▶ [Tâche à réaliser] Recopiez mot pour mot tout ce qui va de « Conscients du risque, et » jusqu'à « écoles de formation. » dans l'article sur les écoles des maisons de luxe.

▶ [Texte à lire]
────────────────
Les Maisons de luxe ouvrent leurs propres écoles pour préserver les savoir-faire
29 oct. 2018
6min
Chef de projet marketing freelance dans les secteurs mode et art de vivre
S’il est un terrain sur lequel la France peut se targuer d’une reconnaissance à l’échelle mondiale, c’est bien celui de ses savoir-faire en matière d’artisanat du luxe. Pourtant, la délocalisation progressive d’un grand nombre d’ateliers de production hors de nos frontières a pu un temps laisser présager une disparition programmée de ces précieux métiers.
Conscients du risque, et face à la difficulté croissante d’embauche d’artisans qualifiés en France, les plus grandes maisons de luxe, ont, depuis une dizaine d’années décidé d’agir en ouvrant leurs propres écoles de formation.
────────────────
▶ [Données fournies]
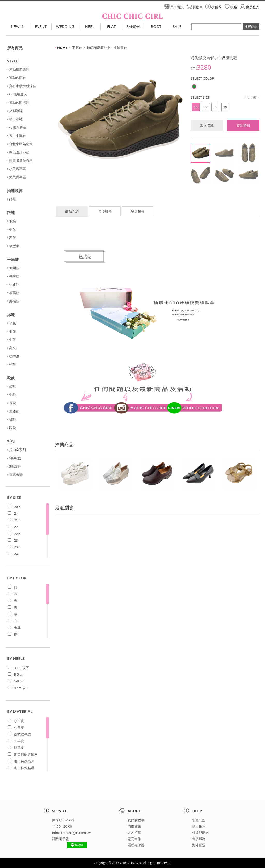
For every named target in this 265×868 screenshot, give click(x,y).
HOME (62, 48)
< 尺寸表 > (251, 97)
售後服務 (105, 211)
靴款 (11, 378)
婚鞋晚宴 (15, 190)
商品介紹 (72, 211)
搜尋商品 (251, 26)
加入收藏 (207, 125)
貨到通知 (243, 125)
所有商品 (15, 48)
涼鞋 (11, 314)
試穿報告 (138, 211)
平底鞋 (13, 259)
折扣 (11, 441)
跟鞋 (11, 212)
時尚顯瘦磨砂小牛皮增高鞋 (107, 48)
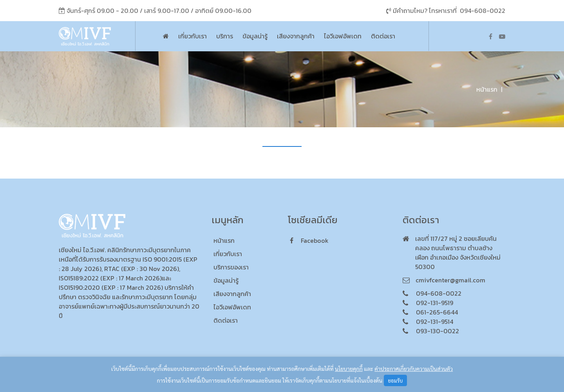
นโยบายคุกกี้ (349, 369)
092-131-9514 (434, 322)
────────────────
▶ [Résultat obtenu]
Conscients du risque, et face à la difficulté croissante d’embauche d’artisans qualifiés en France, les plus grandes maisons de luxe, ont, depuis une dizaine d’années décidé d’agir en ouvrant leurs propres écoles de formation.